Amazon's North American e-commerce sales rose 8% in the first quarter to $93 billion, proving the company still knows how to get current customers to spend more. And with an estimated 180 million Amazon Prime members in the U.S. alone, there's little worry that the company's best e-commerce days are behind it.
Still, there's plenty more to Amazon than just its online marketplace. The company is also the leading cloud computing platform, with its Amazon Web Services (AWS) holding 30% market share compared to its next-closest competitor, Microsoft, holding 21%.
There's no shortage of demand for cloud services, with AWS sales rising 17% in the first quarter to $29 billion. AWS is also more profitable on an operating income basis than Amazon's e-commerce business -- with the segment having more than double Amazon's e-commerce operating income. All signs point to more growth for cloud computing as well, with artificial intelligence estimated to boost global cloud sales to $2 trillion by 2030.

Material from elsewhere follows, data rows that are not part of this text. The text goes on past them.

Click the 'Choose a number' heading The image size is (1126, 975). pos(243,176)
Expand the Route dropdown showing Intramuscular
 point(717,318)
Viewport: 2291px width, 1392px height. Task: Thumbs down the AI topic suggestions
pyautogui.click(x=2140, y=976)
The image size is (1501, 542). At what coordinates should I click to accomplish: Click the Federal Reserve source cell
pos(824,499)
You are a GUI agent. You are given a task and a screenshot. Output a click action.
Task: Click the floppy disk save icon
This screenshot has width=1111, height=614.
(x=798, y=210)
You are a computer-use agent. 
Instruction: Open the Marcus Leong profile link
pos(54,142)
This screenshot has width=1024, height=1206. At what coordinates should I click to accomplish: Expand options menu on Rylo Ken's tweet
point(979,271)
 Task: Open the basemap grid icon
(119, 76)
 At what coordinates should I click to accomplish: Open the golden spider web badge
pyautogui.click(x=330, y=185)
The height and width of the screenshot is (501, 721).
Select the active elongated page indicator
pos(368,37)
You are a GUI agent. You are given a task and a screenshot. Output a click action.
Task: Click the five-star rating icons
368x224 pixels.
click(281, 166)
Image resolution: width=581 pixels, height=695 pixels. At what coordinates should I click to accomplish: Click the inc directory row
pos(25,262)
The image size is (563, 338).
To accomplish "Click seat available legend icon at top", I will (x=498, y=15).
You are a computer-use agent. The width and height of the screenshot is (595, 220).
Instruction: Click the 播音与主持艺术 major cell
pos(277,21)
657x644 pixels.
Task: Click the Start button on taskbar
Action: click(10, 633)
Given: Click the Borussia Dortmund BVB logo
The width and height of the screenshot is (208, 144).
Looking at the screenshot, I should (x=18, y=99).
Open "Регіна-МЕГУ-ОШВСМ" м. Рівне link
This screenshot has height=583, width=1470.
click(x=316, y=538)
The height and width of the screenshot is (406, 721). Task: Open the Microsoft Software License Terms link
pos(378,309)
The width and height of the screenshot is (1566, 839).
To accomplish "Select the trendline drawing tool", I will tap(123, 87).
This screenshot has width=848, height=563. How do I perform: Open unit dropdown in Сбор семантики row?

What's more, Amazon's advertising segment has grown into a substantial business over the years. The company's ad segment saw sales rise 18% in the first quarter, reaching $13.9 billion, making it Amazon's fastest-growing revenue segment. Research from eMarketer estimates that Amazon's share of the U.S. digital ad market will continue to grow, too, reaching 17% by 2027.
2. American Express
American Express (AXP 1.18%) is a longtime Buffett favorite and is Berkshire Hathaway's second-largest holding after Apple. The company's financial performance has been strong lately, with sales rising 7% in the first quarter (which ended March 31) to nearly $17 billion. The company is very profitable as well, as earnings per share jumped 9% to $3.64 in the quarter.
And there are likely more good times ahead. American Express' leadership says that the company's revenue will rise 9% this year at the midpoint of guidance and earnings per share will be about $15.25.
Some investors may be concerned about how a potential economic slowdown could impact American Express, but there's some indication that the company would be less impacted than other credit-based companies. On a recent earnings call, American Express CEO Stephen Squeri said: "As our customer base has grown over the past several years, it has gotten even more premium. Our card members at high incomes are loyal, high spending, and have excellent credit profiles."
That's good news for the company, and it comes as some economists have recently backed away from their previous worst-case scenarios for the economy. For example, after President Donald Trump's tariffs were announced, J.P. Morgan increased the likelihood of a recession occurring this year to 60%. But once some tariffs were ratcheted down, the bank lowered the odds to 40%.
Take Buffett's investing approach
Buying stocks in the Berkshire Hathaway portfolio is only the first step to investing like Buffett. The second, and arguably the most important, is to hold on to these stocks for years. That means if there are a few bad quarters, you're not tempted to hit the sell button. And with the market experiencing a volatile year so far, remembering this buy-and-hold approach is more important than ever.